Render the lines of the listing below, from the line containing "The image size is (561, 405)." through the line containing "pyautogui.click(x=261, y=410)", inclusive, as a JSON list of strings with one string per line and blank lines omitted.
____ Stored records
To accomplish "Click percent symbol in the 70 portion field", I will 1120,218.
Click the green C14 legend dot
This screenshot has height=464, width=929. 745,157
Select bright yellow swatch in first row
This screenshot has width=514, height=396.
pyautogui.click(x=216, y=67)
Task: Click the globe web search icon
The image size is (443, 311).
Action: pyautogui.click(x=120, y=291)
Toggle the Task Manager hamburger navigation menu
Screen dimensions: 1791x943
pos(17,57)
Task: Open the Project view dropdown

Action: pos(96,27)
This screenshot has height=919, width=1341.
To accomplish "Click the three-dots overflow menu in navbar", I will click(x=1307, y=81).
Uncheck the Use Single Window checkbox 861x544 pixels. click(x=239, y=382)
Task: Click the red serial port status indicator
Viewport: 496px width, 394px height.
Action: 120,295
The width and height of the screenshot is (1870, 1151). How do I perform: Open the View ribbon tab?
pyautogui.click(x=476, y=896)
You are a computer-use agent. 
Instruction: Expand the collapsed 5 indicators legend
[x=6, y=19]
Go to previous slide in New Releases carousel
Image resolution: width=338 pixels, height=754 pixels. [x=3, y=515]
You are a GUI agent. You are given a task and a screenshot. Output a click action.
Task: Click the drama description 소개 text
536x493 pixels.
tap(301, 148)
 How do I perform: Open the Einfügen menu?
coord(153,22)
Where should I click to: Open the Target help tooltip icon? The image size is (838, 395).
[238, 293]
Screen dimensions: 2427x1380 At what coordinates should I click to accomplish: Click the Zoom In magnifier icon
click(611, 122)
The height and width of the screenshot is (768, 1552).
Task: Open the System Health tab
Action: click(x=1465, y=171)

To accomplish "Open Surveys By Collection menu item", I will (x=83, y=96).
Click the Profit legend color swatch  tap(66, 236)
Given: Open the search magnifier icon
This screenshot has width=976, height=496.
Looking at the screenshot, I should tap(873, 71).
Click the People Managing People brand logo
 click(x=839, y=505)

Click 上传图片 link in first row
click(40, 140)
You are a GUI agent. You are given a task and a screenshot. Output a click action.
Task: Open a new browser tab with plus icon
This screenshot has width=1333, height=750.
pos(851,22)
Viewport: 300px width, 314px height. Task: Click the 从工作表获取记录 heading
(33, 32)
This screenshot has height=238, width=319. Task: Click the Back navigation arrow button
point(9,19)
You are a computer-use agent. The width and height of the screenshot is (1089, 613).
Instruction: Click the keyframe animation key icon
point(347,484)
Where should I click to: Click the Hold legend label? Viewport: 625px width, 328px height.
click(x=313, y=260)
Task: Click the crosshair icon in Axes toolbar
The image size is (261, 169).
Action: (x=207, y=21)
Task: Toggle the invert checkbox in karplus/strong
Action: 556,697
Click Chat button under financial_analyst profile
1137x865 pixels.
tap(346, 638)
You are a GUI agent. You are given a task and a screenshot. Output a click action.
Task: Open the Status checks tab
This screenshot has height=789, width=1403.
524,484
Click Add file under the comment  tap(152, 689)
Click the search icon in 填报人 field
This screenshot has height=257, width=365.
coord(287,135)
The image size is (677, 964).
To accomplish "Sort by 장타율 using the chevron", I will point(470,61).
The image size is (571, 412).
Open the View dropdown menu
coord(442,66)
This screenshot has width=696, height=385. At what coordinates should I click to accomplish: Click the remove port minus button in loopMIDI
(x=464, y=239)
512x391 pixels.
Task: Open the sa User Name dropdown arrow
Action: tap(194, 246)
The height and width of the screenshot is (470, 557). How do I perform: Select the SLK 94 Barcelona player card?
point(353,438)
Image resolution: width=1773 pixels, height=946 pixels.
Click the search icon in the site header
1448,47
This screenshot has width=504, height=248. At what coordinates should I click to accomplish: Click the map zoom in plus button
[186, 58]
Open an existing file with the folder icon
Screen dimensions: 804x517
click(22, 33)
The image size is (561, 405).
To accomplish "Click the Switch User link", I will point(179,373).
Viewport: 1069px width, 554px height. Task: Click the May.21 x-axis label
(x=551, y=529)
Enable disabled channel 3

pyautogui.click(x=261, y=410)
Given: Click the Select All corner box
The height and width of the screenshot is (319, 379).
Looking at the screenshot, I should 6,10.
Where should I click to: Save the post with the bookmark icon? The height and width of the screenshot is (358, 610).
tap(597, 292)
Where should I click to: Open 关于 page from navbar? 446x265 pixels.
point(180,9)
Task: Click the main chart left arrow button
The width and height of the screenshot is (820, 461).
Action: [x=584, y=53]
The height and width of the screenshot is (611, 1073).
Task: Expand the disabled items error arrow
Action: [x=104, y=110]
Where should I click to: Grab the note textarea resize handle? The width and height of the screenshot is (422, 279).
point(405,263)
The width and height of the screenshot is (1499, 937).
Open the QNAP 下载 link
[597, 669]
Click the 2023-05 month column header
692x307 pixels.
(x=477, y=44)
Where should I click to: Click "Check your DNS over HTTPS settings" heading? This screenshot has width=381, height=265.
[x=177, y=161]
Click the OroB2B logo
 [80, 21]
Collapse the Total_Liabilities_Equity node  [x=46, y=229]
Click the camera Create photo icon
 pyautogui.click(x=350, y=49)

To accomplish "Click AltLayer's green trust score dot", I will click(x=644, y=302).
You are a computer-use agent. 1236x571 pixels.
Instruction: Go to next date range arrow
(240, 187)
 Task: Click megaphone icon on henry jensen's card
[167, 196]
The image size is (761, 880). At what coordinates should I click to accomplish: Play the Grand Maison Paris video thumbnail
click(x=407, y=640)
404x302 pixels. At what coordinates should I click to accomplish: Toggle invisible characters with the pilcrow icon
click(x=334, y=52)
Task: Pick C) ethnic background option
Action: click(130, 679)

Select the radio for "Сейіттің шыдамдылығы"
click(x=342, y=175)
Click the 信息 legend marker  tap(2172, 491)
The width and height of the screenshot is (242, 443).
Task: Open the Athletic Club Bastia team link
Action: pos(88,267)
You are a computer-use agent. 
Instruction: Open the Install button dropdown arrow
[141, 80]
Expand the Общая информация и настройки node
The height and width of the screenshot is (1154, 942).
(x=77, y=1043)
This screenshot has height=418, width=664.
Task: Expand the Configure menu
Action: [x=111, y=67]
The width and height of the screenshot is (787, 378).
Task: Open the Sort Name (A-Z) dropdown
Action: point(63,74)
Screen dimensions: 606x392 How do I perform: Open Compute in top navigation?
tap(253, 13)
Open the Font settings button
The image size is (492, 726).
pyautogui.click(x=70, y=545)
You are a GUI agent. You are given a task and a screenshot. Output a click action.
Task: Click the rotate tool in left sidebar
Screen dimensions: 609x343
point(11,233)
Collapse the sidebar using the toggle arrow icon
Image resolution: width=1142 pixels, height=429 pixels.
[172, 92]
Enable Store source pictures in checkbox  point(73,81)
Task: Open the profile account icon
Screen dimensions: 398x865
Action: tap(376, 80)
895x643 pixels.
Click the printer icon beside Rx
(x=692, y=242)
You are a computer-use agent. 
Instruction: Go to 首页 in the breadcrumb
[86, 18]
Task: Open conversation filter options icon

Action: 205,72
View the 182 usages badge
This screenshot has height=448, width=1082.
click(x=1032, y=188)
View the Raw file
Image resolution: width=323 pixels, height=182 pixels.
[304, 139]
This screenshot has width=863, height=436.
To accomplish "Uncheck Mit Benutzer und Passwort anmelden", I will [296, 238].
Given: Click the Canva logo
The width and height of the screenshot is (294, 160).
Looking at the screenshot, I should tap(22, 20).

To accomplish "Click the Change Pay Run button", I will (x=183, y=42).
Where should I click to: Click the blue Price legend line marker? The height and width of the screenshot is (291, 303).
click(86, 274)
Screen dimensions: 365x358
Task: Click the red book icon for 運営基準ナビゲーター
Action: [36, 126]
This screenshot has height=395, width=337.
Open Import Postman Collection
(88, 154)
________
## [Written solution]
[
  "The image size is (561, 405).",
  "To accomplish \"Click the Switch User link\", I will point(179,373).",
  "Viewport: 1069px width, 554px height. Task: Click the May.21 x-axis label",
  "(x=551, y=529)",
  "Enable disabled channel 3",
  "pyautogui.click(x=261, y=410)"
]